News of the surprisingly high temps comes from a normally reliable source: Enthusiast Citizen at Bilibili, via Wccftech. It was previously reported that AMD would allow for up to 230W to be consumed by its flagship CPU. In a post, he notes when that happens, the 7950X can hit 95C. This is a CPU with a 5.7GHz boost clock, but he says it struggles to maintain 5GHz at that temperature. The 7600X is also reported to consume 120W under full load, and to run at 90C.
This could be partially due to the tiny size of AMD’s chiplets, which the company says are half the size of Alder Lake’s monolithic dies. Raptor Lake has the same design, and Enthusiast Citizen concludes Intel’s 13th generation CPU will easily vanquish AMD’s Zen 4 flagship. “Multi-core 7950X will basically lose to 13900K without suspense. The heat accumulation combined with the temperature wall will cause 7950X under heavy loads to be unable to maintain 5G, 230W 95 degrees, and it will be ashes when it comes out,” he wrote.

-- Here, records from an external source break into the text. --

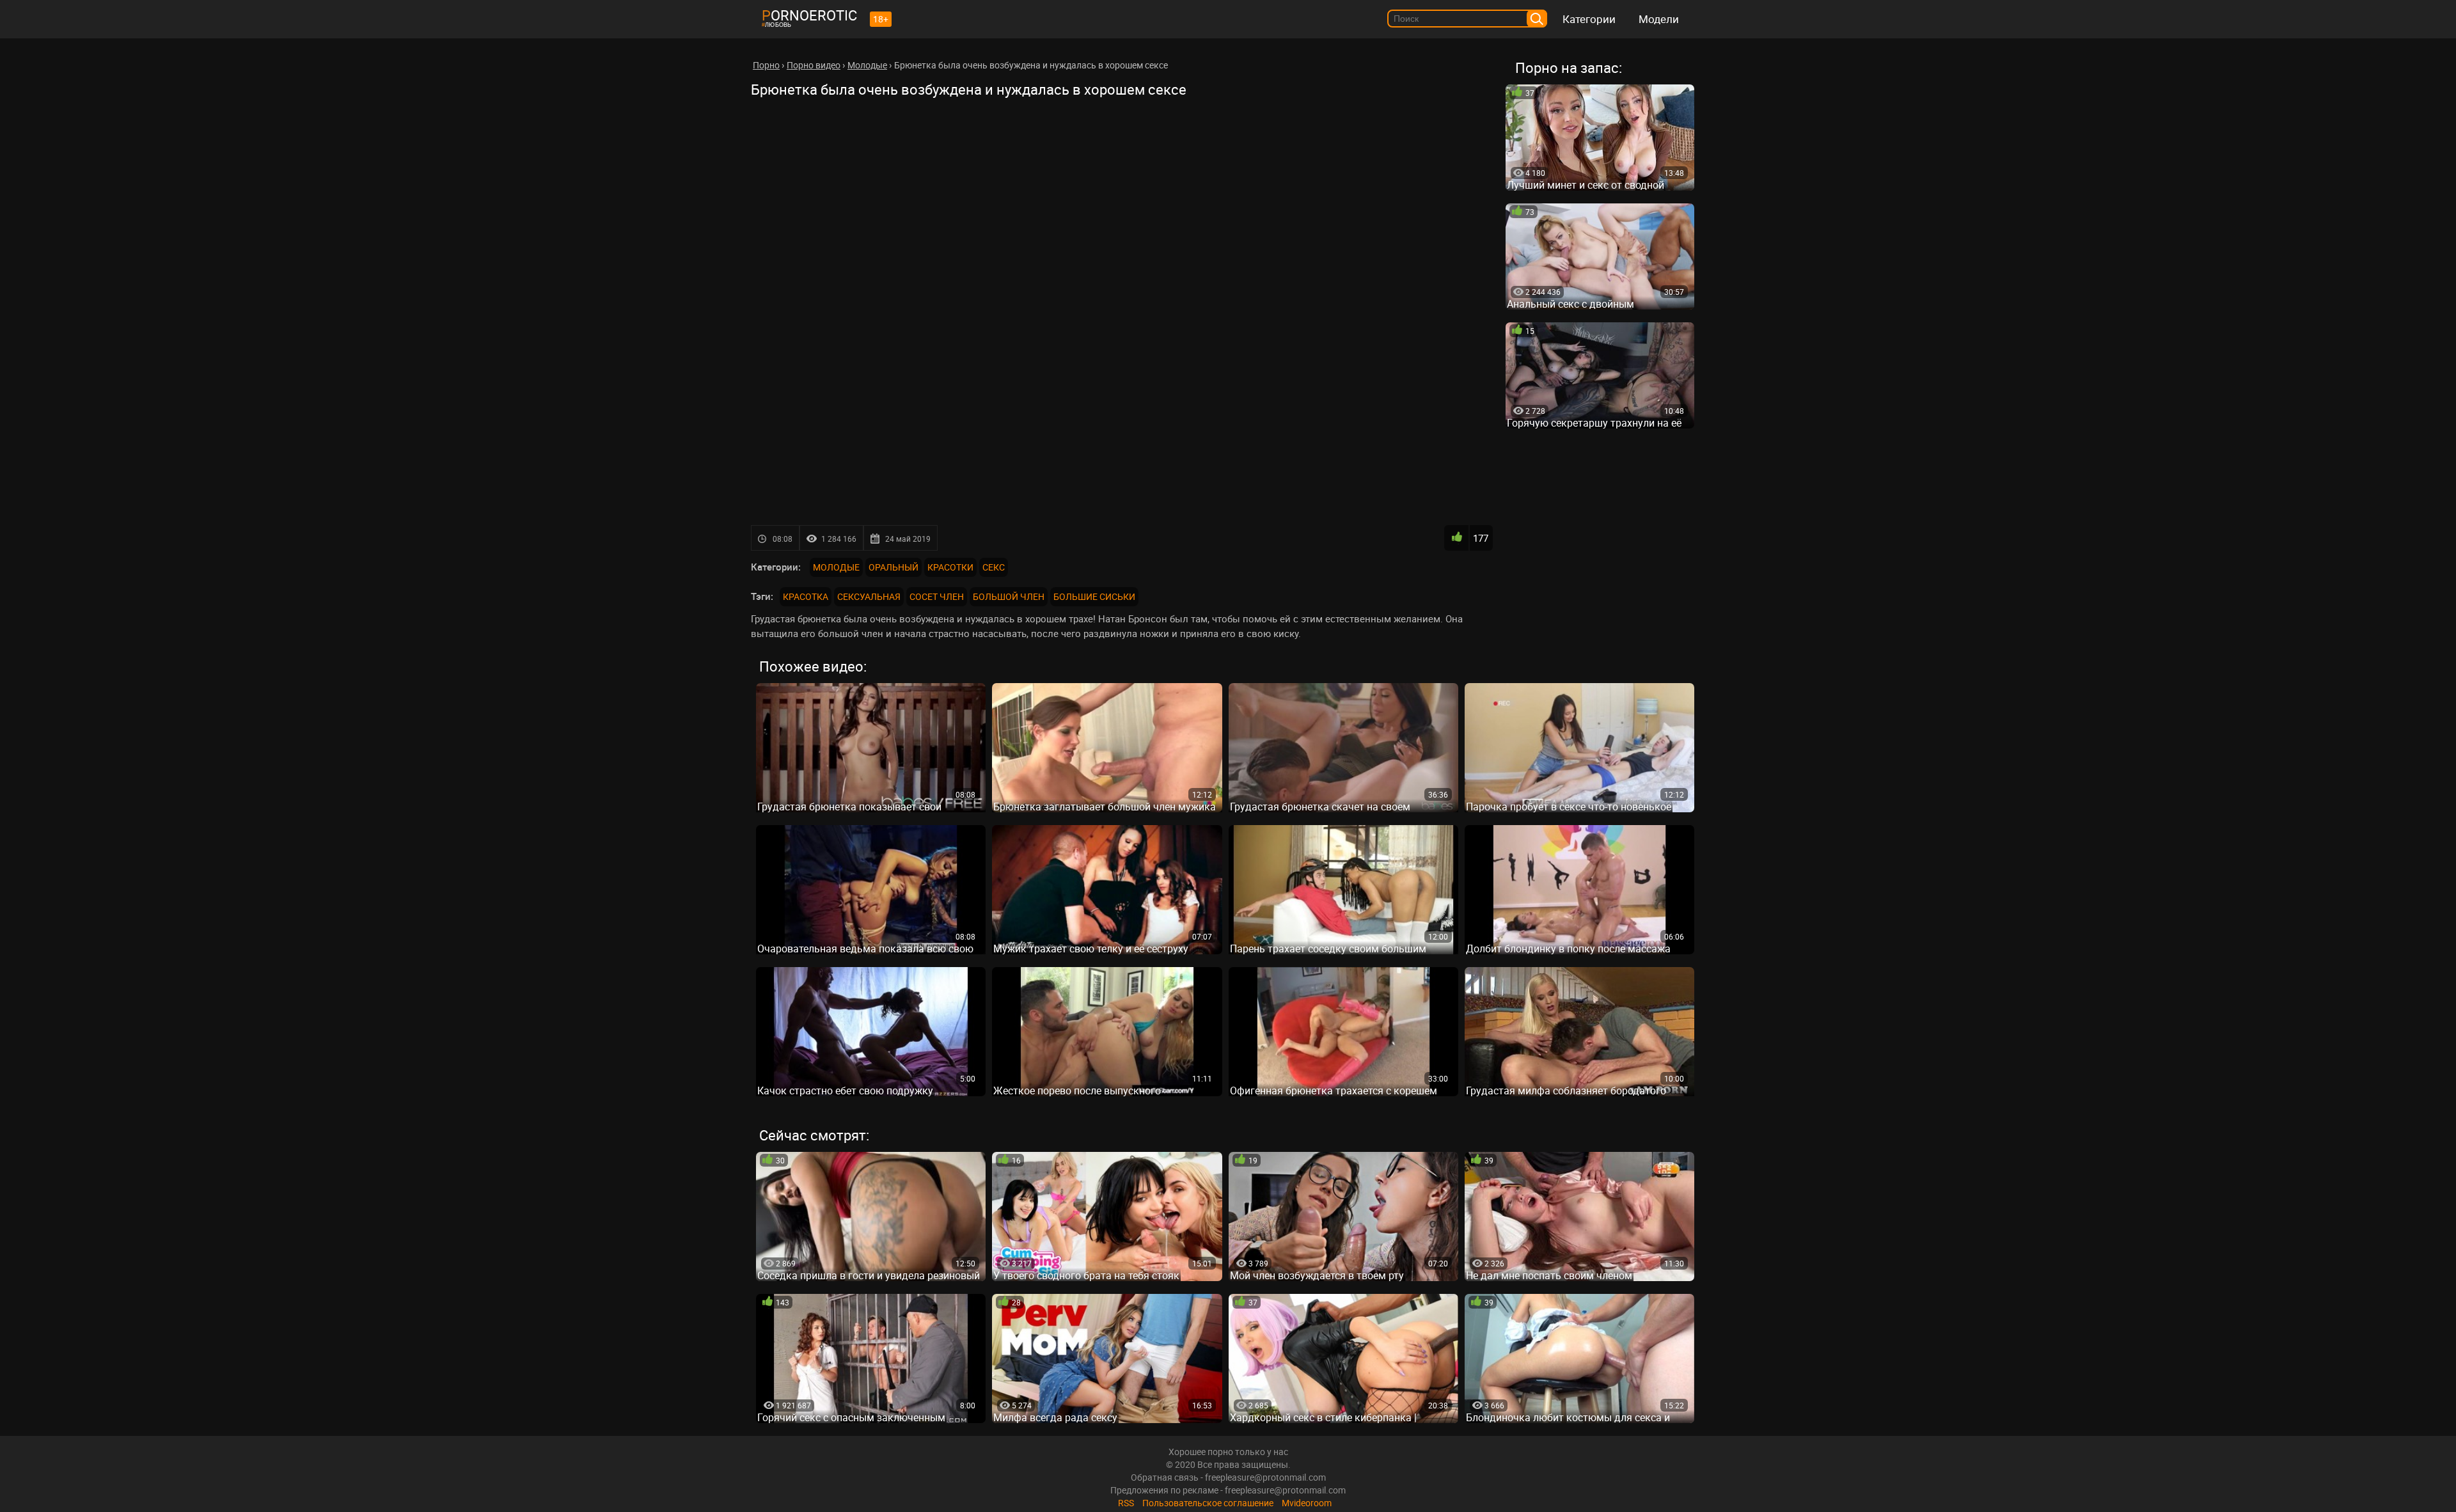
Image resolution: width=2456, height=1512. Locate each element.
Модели (1659, 19)
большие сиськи (1094, 596)
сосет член (936, 596)
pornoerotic (809, 15)
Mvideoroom (1307, 1503)
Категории (1589, 19)
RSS (1126, 1503)
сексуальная (869, 596)
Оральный (893, 567)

It should be noted that 230W is in the vicinity of the Core i9-13900K’s power envelope, which is reportedly around 25oW. However, Intel is also reportedly planning an “extreme performance” mode on some high-end motherboards that will let it consume up to 350W. However, we doubt a lot of people will use that feature given the cooling requirements. It also needs to be said that like Alder Lake and assumedly Raptor Lake, the Ryzen CPU will only hit those temps under intense, all-core workloads. That’s not something that will typically happen when casually gaming.
Still, Enthusiast Citizen thinks the high temps along with the mandatory purchase of DDR5 memory could tip the balance in Intel’s favor this round. That’s because Raptor Lake will support less expensive DDR4 memory, as well as DDR5. Wccftech also reports the Ryzen 9 7000 chips will run over 90C, even with a 360mm AIO cooler attached. In contrast, the Core i9-13900K is said to hit just 85C under full load across all cores.
We’ll need to wait for third-party benchmarks with retail CPUs to verify this information. However, news of high temps is not that surprising. AMD specifically noted the incredible density of its chiplets in its recent presentation. It also covered the Zen 4 cores in gold to boost thermal conductivity (see image, top). However, it’s still a change of fortune for AMD, which had previously differentiated itself from Intel with its superior efficiency. AMD’s Zen 4 chips are set to go on sale Sept. 27, so hopefully, we’ll have benchmarks before then. Regardless, anyone interested in upgrading to Zen 4 or Raptor Lake will likely need to have a beefy CPU cooler waiting in the wings.